Below, some lines carry pictures; leave those pictures out and retype exactly the lines from the one with "Screen dimensions: 1920x944" through the one with "the 有赞 platform".

*Provided data*.
========================================================================

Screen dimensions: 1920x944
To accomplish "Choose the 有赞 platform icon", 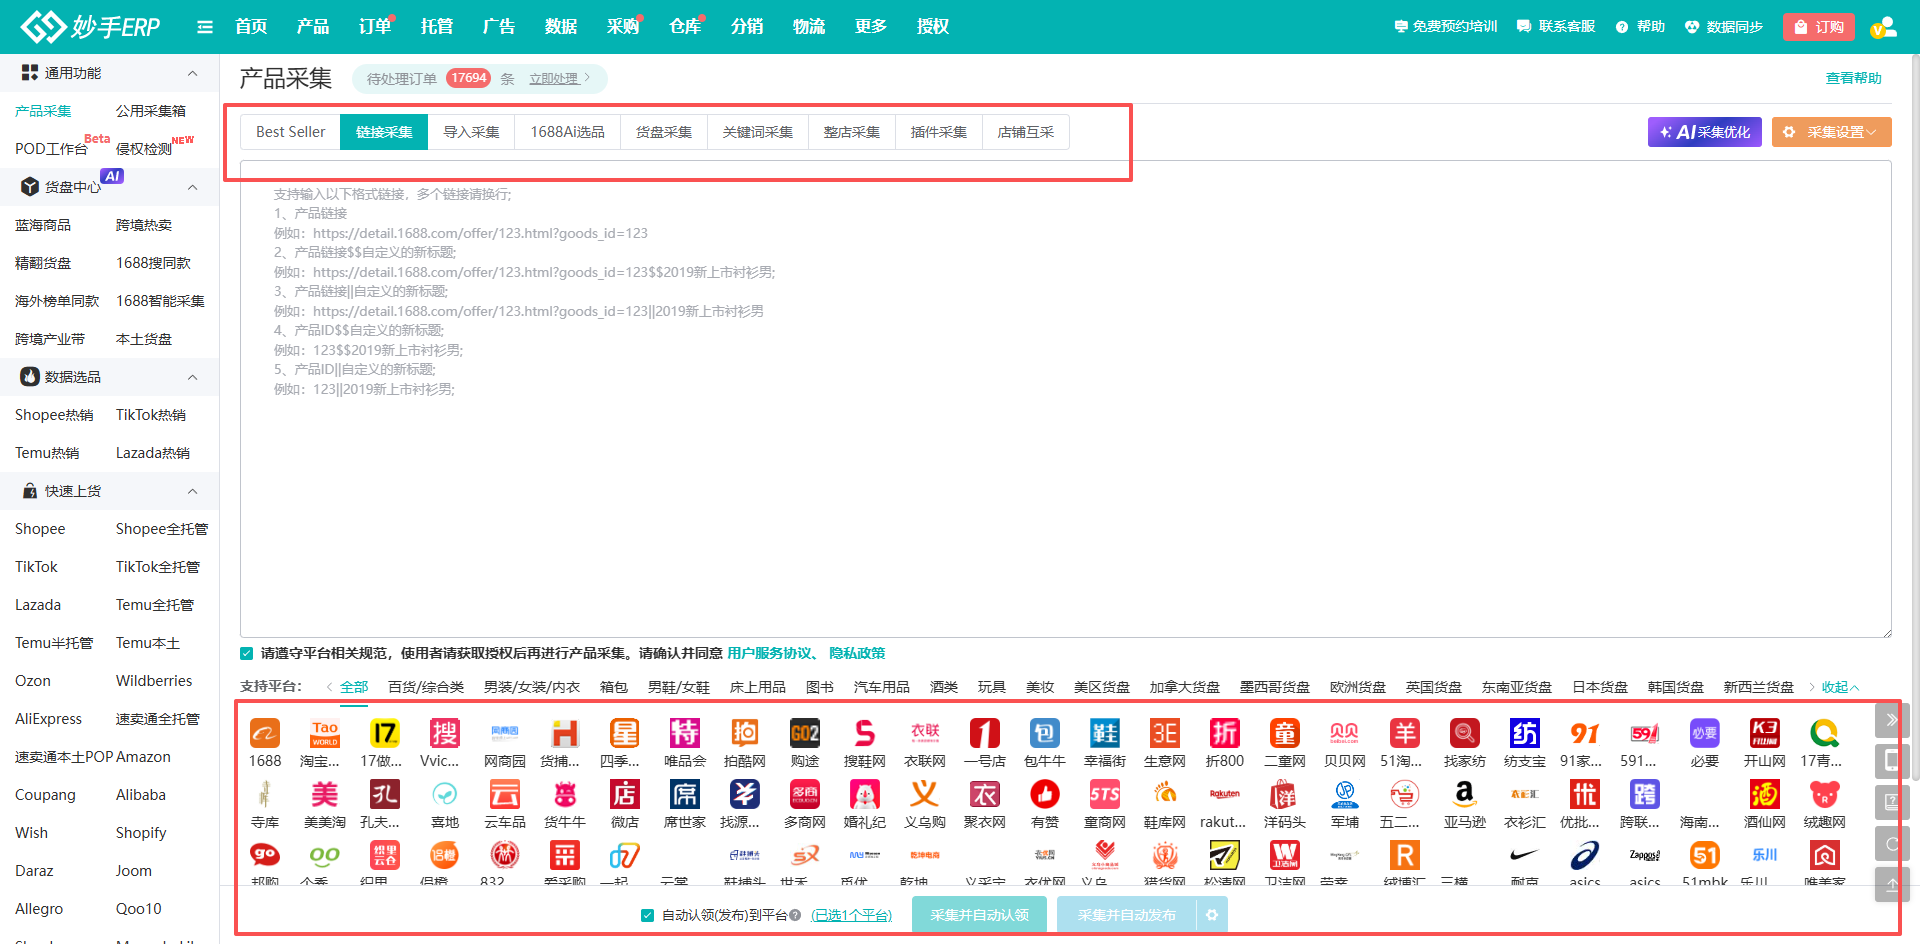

========================================================================

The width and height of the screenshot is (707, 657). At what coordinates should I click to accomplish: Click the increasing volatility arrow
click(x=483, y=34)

========================================================================

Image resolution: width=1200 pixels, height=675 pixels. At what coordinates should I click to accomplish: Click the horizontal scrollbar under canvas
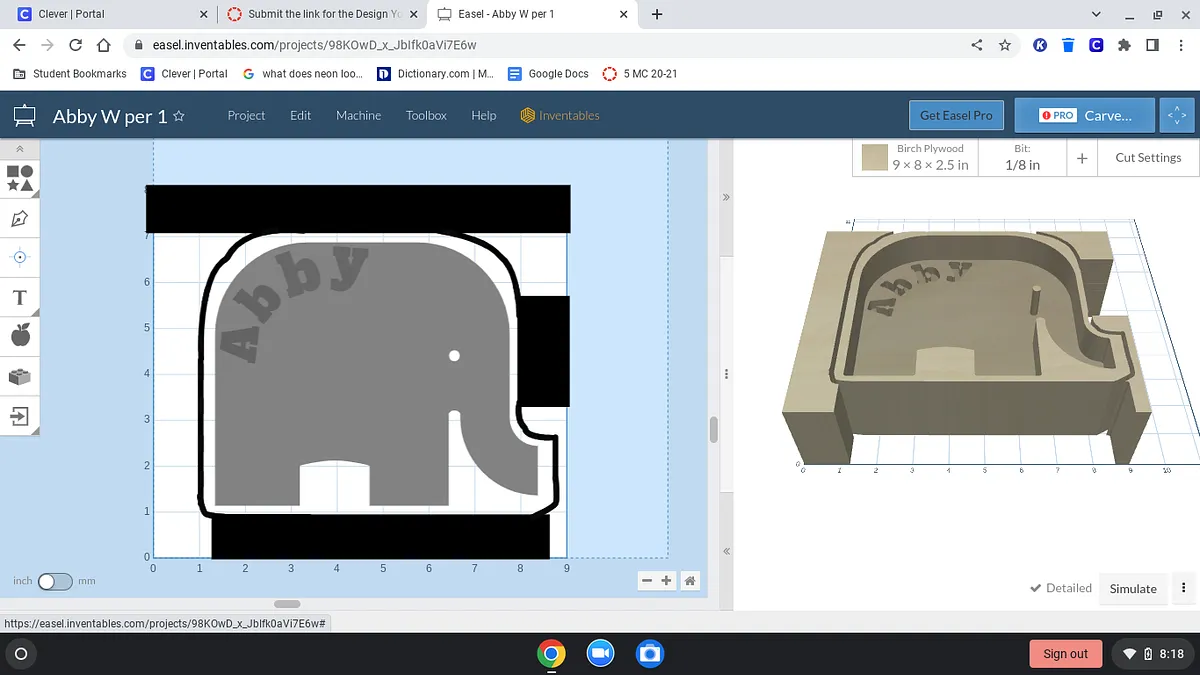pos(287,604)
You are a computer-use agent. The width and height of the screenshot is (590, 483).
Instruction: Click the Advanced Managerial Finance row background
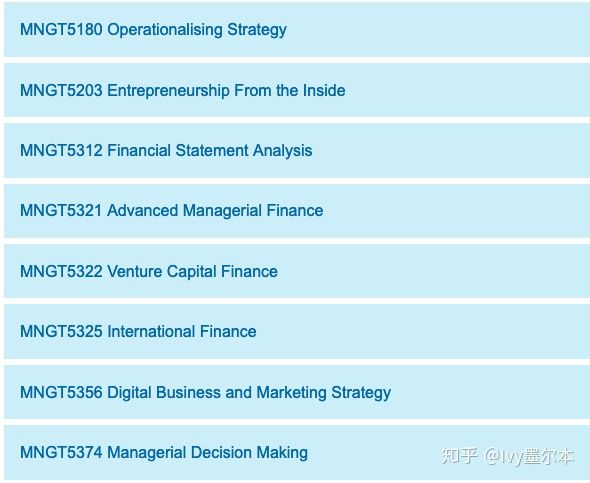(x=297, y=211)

========================================================================

*Expected answer*.
Screen dimensions: 1920x944
To accomplish "Choose the 有赞 platform icon", 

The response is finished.